In the entries below, count every line with the word "agent". Return only the count.
Information Block Start
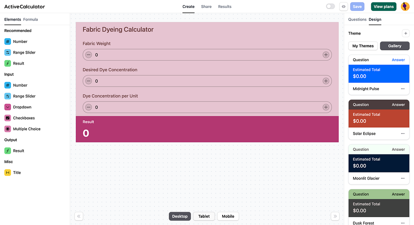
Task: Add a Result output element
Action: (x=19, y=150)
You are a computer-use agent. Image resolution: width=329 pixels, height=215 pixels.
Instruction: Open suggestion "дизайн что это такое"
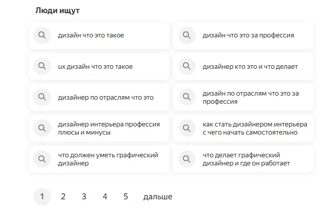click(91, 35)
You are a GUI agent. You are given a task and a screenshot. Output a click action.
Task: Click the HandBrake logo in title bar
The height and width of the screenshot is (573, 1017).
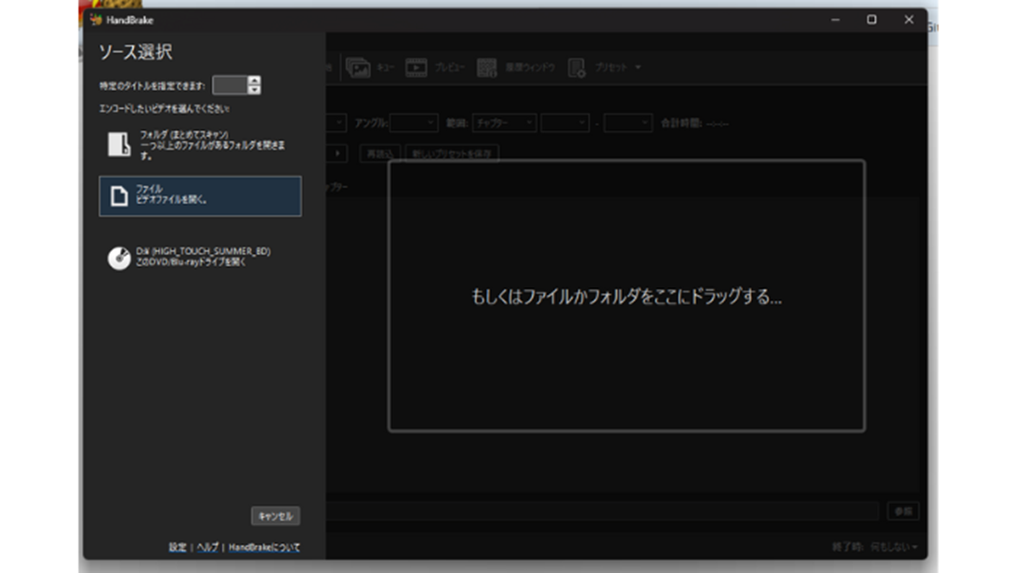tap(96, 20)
Information Block End
Information Block Start
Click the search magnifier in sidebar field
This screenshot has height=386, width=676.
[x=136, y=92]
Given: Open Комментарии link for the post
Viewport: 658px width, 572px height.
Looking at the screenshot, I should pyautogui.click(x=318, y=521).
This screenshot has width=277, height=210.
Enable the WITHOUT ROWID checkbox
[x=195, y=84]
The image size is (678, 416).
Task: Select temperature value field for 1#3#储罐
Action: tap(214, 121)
Information Block End
Information Block Start
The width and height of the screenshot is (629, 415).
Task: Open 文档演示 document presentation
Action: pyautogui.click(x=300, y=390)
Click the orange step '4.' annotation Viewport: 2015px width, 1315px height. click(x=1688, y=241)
Information Block End
_Task answer_: 2